On February 1, 1968, Waggonner hired Wilbert Anderson, the first African-American deputy sheriff in Bossier Parish. Anderson was also the first black licensed bail bondsman in the parish. He retired as the first black detective in the department.[9]

In 1973, outgoing Bossier City Mayor George Nattin was charged by a grand jury under then District Attorney Charles Allen Marvin (1929-2003) of three counts of public bribery. Waggonner booked Nattin, his son, George, Jr. (1940-2014), and three other suspects but refused to fingerprint them or take their mug shots.[10] Ultimately, Nattin was acquitted of two charges, and a third was dropped.[11]

Death

Waggonner died at the age of seventy at his home of an apparent heart attack, the fourth that he had sustained in the latter part of his life. He and his wife, the former Nell Evans (1907-1989), had a daughter, Jacqueline Waggonner Gore, known as "Jack" Gore (born 1940), the widow of the farmer Odie Lee "Sonny" Gore, Jr. (1940-2016), also of Plain Dealing, who died from complications of a tractor accident.[12]

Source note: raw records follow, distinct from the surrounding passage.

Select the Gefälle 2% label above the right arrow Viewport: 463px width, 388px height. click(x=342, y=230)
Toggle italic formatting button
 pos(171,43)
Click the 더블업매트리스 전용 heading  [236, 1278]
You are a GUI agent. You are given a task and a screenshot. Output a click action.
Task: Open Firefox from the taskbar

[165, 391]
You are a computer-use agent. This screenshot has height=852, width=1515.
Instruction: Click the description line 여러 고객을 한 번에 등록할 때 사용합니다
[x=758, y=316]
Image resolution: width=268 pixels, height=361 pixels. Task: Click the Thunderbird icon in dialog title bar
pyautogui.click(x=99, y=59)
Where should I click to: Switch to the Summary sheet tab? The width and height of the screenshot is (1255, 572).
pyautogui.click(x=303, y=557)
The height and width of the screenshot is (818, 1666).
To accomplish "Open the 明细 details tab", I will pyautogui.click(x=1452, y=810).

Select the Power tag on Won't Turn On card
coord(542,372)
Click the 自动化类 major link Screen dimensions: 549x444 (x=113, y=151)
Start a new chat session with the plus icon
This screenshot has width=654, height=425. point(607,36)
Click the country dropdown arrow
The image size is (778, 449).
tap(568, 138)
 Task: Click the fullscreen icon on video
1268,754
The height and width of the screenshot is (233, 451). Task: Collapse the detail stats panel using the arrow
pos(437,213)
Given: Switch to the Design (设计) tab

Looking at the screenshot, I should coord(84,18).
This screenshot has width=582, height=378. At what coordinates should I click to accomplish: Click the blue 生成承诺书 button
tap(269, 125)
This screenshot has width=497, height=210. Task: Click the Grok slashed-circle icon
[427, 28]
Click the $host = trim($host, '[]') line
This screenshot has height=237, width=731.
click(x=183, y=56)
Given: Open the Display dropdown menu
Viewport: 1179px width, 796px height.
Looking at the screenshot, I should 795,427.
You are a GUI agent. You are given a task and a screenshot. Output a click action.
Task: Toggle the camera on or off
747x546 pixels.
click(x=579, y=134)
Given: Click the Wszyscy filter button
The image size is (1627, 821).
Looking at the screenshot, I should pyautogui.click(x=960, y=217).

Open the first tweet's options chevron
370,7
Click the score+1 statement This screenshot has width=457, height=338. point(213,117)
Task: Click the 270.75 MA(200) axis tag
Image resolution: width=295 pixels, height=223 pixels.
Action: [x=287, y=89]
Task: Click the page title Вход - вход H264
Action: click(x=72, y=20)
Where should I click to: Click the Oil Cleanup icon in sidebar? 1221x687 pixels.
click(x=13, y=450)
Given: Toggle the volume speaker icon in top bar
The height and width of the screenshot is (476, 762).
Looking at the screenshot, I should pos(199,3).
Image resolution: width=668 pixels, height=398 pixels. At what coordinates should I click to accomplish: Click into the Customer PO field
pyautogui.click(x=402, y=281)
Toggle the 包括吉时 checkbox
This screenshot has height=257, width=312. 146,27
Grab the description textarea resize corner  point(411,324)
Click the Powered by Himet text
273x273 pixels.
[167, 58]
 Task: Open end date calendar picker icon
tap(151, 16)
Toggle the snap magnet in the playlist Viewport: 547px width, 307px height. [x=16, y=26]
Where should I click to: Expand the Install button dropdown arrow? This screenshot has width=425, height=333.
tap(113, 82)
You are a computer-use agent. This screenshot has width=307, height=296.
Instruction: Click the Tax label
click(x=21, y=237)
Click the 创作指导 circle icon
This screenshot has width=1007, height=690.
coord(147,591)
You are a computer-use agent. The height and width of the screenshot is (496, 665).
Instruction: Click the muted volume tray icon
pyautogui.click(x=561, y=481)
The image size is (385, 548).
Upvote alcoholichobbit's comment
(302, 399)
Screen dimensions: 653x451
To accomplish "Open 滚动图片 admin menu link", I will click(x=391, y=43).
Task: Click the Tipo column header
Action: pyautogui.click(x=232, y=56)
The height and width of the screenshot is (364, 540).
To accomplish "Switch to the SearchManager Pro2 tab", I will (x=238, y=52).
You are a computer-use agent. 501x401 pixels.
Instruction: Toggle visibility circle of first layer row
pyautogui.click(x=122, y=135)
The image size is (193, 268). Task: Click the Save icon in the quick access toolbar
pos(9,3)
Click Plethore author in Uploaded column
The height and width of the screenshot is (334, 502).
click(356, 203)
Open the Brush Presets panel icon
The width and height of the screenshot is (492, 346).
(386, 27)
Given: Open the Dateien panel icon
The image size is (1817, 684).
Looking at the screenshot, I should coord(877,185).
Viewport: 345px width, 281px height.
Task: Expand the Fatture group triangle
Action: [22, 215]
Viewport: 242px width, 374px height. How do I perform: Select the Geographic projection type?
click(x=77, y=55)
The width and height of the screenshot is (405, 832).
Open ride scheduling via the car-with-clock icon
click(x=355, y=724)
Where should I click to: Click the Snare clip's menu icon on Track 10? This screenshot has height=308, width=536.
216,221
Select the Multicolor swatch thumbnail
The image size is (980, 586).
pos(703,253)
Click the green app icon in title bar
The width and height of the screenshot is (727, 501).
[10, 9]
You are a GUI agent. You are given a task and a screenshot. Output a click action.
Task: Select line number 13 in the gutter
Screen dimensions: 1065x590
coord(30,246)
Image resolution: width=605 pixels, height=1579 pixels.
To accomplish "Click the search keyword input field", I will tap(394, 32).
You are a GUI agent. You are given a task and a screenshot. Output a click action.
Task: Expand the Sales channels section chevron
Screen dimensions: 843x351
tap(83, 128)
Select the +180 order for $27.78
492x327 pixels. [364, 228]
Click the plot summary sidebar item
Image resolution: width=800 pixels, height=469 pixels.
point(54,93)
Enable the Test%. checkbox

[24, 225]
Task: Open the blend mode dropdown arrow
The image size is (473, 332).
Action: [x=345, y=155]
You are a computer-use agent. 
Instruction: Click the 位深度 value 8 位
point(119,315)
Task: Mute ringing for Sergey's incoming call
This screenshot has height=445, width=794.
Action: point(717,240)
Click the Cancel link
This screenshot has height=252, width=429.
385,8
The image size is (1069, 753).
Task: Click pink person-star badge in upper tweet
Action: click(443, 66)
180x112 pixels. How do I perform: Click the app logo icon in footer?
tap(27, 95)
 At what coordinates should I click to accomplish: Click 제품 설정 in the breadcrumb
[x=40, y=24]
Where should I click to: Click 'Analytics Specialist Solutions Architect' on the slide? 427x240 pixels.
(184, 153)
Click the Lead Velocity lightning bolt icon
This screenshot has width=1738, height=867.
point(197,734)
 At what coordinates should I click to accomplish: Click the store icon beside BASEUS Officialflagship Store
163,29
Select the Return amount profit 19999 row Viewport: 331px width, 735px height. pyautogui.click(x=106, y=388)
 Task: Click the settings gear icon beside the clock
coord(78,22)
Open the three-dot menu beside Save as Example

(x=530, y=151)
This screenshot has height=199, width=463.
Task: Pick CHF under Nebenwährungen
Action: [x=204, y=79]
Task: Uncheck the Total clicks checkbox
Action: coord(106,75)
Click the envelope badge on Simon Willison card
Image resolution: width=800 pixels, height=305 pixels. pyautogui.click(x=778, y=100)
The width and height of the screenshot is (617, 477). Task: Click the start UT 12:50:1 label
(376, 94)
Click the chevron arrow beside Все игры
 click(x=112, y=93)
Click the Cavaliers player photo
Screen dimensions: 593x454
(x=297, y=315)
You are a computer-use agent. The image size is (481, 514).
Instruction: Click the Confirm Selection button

Sheriff Waggonner had a sister since deceased, Mrs. Susie W. Carroll of Dickinson in Galveston County, Texas. He was preceded in death by a second brother, Johnnie J. Waggonner (1908-1968). Services were held at the First Baptist Church of Plain Dealing, with interment in the family plot at Plain Dealing Cemetery. One of his pallbearers, James Cathey, was a former deputy who was from 1973 to 1977 the mayor of Bossier City.[1]

References

  1. 1.0 1.1 1.2 "Bossier Sheriff Waggonner Dies", 'The Shreveport Times, May 10, 1976.
  2. Plain Dealing Cemetery interments. usgwarchives.net. Retrieved on February 7, 2014.
  3. The Shreveport Times, February 27, 1954.
  4. Deputy Sheriff Maurice M. Miller: Officer Down Memorials. search.ancestry.com. Retrieved on January 16, 2015.
  5. The Shreveport Times, December 6, 1959.
  6. "Legal Blotch", January 6, 1982, p. 20. The Paris (Texas) News. Retrieved on February 7, 2014.
  7. Jack Favor, rodeo star .... google.com. Retrieved on February 6, 2014.
  8. Still Holding On: The Legend of Cadillac Jack. Internet Movie Database. Retrieved on February 17, 2014.
  9. Significant People. blackdigitalnetwork.com. Retrieved on February 7, 2014.
  10. Former Mayor Indicted On Bossier City Corruption Charges. The Camden (Arkansas) News' (July 3, 1973). Retrieved on December 21, 2014.
  11. Former Bossier City mayor dead at 83. Midland (Texas) Reporter-Telegram (April 26, 2002). Retrieved on December 21, 2014.
  12. O. L. "Sonny" Gore, Jr.. The Shreveport Times. Retrieved on August 16, 2016.